Assignment >> In the material below, the required lines run from the one containing "Sort table by # Requests column header" through the one containing "Click the chevron arrow of SOC Modul select". Copy those lines exactly, ends included, and nothing else.

** The data follows **

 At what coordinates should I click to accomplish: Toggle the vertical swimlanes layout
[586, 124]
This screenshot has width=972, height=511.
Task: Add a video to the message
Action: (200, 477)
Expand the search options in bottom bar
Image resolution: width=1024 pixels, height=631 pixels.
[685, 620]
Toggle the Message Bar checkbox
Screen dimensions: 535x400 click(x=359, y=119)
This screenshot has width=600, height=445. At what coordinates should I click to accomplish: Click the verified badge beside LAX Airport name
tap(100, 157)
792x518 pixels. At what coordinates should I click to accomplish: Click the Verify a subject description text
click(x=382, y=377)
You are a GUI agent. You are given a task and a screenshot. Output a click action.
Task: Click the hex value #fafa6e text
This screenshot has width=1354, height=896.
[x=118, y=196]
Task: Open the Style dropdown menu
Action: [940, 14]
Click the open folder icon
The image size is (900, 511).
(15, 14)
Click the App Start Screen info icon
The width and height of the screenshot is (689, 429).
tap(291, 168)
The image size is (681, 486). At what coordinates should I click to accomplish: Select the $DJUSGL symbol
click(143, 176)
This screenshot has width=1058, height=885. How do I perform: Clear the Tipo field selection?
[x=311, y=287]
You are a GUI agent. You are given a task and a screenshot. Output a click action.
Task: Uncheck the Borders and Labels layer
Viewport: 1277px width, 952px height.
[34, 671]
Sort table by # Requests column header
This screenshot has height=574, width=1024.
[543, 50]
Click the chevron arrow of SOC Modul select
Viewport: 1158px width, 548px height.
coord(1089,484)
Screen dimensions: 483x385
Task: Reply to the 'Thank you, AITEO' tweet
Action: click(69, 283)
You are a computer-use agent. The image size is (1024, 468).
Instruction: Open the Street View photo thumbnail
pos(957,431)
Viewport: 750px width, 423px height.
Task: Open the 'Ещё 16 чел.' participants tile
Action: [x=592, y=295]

** End of The data **

Written answer >>
Sort table by # Requests column header
This screenshot has height=574, width=1024.
[543, 50]
Click the chevron arrow of SOC Modul select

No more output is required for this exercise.